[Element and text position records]
::::::::
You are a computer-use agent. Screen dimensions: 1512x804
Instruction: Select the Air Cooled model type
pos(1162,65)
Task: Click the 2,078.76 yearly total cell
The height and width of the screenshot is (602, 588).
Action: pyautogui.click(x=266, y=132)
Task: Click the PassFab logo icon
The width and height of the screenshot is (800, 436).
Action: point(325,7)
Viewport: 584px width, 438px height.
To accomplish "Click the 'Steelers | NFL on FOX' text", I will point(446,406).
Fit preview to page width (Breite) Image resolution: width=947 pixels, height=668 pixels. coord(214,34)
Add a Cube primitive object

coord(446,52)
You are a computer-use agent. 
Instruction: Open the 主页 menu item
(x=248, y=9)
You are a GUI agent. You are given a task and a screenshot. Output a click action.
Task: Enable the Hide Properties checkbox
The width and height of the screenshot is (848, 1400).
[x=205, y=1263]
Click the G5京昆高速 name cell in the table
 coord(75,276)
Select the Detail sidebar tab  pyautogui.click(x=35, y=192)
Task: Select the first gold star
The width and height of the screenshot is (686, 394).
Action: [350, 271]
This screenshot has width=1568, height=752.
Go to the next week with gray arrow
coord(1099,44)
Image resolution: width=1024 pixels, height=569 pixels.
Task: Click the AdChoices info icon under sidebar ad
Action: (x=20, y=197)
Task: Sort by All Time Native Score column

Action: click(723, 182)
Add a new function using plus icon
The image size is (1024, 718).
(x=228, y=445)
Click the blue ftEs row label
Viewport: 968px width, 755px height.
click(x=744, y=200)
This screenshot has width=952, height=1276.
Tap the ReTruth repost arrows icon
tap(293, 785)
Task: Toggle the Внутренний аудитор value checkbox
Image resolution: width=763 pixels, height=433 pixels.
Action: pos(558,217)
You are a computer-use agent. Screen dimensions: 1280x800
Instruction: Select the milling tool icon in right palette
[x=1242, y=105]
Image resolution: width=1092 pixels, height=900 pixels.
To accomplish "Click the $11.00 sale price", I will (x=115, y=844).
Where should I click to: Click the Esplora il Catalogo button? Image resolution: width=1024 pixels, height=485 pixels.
::::::::
### Exercise
State how many lines of the records above contain the word "agent". Give only the number.

### Answer to this problem
4